NASW Foundation National Programs
NASW Social Work Pioneers®
George Edmund Haynes (1880-1960)
George Haynes was a social worker, educator, and cofounder and first executive director of the National Urban League. He was born in Pine Bluff, Arkansas. He attended Fisk University in Nashville, Tennessee, where he earned a BA degree. In 1904, he received an MA from Yale University.
While studying at the University of Chicago during the summers of 1906 and 1907, Dr. Haynes became interested in social problems affecting black migrants from the South. This interest led him to the New York School of Philanthropy, from which he graduated in 1910. Two years later he received a PhD from Columbia University. Columbia University Press published his doctoral dissertation, The Negro at Work in New York City.
Within this period, he also involved himself in the activities of the American Association for the Protection of Colored Women, the Committee for Improving the Industrial Conditions of Negroes in New York, and the Committee on Urban Conditions Among Negroes. He was instrumental in merging these groups into one organization, named the National League on Urban Conditions Among Negroes (ULUCAN), known as the National Urban League. He served as its executive director from 1911 to 1918.
Earlier, while still a graduate student, he had been secretary of the Colored Mens Department of the International Committee of the YMCA, during which time he visited black colleges and encouraged students to achieve scholastic excellence and to help black colleges set high academic standards. He established the Association of Negro Colleges and Secondary Schools, and served that organization as secretary from 1910 to 1918. He also helped the New York School of Philanthropy and NLUCAN in collaborative planning that led to the establishment of the first social work training center for black graduate students at Fisk, and he directed that center from 1910-1918.
He supervised field placements of League fellows at the New York School and was professor of economics and sociology at Fisk. On leave from Fisk from 1918 to 1921, he served as Director of Negro Economics in the United States Department of Labor. As a special assistant to the Secretary of Labor, he was involved in matters of racial conflict in employment, housing, and recreation. He continued his earlier studies of exclusion of black workers from certain trade unions, interracial conditions in the workplace, and child labor. These studies resulted in numerous scholarly works. One of the most significant of these was The Negro at Work During the World War and During Reconstruction. The works widespread and profound impact resulted in his appointment as a member of the Presidents Unemployment Conference in 1921.

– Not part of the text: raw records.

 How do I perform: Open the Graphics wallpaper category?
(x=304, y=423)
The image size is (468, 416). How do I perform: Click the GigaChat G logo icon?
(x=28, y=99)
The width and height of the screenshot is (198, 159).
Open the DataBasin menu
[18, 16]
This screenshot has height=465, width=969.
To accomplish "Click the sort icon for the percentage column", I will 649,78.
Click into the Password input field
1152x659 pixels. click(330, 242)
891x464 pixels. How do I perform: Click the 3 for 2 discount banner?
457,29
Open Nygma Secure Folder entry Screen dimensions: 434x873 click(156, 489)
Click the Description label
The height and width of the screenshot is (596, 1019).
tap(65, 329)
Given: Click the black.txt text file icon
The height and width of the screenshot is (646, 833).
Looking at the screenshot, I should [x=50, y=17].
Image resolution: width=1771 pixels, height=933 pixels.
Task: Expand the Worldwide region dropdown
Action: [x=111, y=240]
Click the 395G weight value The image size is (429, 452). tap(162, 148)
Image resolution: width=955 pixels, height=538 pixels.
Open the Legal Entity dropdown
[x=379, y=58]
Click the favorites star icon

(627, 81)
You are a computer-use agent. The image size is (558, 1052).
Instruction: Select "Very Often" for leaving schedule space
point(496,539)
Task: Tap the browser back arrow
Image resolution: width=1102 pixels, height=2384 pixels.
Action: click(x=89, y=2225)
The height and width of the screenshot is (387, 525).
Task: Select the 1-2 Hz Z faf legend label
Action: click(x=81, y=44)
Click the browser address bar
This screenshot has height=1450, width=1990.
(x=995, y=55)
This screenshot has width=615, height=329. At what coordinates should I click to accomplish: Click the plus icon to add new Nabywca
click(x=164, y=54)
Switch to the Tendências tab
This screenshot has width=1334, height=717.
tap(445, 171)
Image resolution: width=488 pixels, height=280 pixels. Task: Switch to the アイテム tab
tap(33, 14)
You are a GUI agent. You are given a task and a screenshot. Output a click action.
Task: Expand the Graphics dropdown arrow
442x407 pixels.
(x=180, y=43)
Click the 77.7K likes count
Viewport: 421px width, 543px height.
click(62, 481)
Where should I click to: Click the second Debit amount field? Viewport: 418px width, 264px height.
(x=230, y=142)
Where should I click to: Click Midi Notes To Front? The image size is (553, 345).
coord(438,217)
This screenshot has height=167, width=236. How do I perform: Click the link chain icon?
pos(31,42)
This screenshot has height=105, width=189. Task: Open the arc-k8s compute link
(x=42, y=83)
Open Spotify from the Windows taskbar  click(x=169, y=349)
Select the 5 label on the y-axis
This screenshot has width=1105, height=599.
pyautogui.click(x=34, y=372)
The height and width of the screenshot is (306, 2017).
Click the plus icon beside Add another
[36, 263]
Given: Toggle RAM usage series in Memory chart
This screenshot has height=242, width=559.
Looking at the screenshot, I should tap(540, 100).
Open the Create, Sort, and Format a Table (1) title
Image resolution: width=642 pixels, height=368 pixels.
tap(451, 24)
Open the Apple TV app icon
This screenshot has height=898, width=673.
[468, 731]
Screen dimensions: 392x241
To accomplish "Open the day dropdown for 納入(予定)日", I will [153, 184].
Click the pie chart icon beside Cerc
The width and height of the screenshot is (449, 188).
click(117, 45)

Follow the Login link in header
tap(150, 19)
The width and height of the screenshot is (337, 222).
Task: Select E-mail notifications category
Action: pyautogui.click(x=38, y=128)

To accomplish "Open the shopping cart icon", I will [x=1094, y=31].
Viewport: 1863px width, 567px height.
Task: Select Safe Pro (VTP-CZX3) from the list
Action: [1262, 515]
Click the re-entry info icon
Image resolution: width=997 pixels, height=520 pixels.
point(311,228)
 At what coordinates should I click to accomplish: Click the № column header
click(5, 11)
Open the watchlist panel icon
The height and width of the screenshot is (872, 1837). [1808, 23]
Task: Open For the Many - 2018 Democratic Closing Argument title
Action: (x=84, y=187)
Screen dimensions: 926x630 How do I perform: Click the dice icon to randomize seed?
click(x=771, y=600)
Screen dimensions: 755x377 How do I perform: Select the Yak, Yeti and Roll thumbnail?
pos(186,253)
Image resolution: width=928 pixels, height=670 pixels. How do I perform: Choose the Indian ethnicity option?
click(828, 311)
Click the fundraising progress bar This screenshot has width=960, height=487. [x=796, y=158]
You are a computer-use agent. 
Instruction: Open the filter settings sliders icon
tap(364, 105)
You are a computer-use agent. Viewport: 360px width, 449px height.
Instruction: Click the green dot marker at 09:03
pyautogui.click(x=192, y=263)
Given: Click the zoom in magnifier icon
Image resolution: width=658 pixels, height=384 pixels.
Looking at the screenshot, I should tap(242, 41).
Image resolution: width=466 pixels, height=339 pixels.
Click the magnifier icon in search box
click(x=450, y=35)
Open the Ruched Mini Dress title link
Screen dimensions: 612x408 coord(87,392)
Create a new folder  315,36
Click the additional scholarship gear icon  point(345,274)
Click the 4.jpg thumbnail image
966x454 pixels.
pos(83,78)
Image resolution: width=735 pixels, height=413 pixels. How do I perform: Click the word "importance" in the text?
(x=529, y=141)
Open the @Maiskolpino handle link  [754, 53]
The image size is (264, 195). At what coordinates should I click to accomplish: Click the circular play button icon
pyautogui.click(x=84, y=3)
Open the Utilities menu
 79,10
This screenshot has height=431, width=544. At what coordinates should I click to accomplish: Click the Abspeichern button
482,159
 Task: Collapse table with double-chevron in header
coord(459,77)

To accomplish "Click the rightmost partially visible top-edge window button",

In 1930 he did a survey of the work of the YMCA in South Africa, and in 1947 he conducted a similar study of the organizations activities in other African nations. These efforts resulted in his being chosen as consultant on Africa by the World Committee of YMCAs. His book, Trend of the Races (1922), reflected his belief in the union of all people.
For the last nine years of his life, he taught at the City College of New York and served as an officer of the American Committee on Africa. Dr. Haynes died in New York City.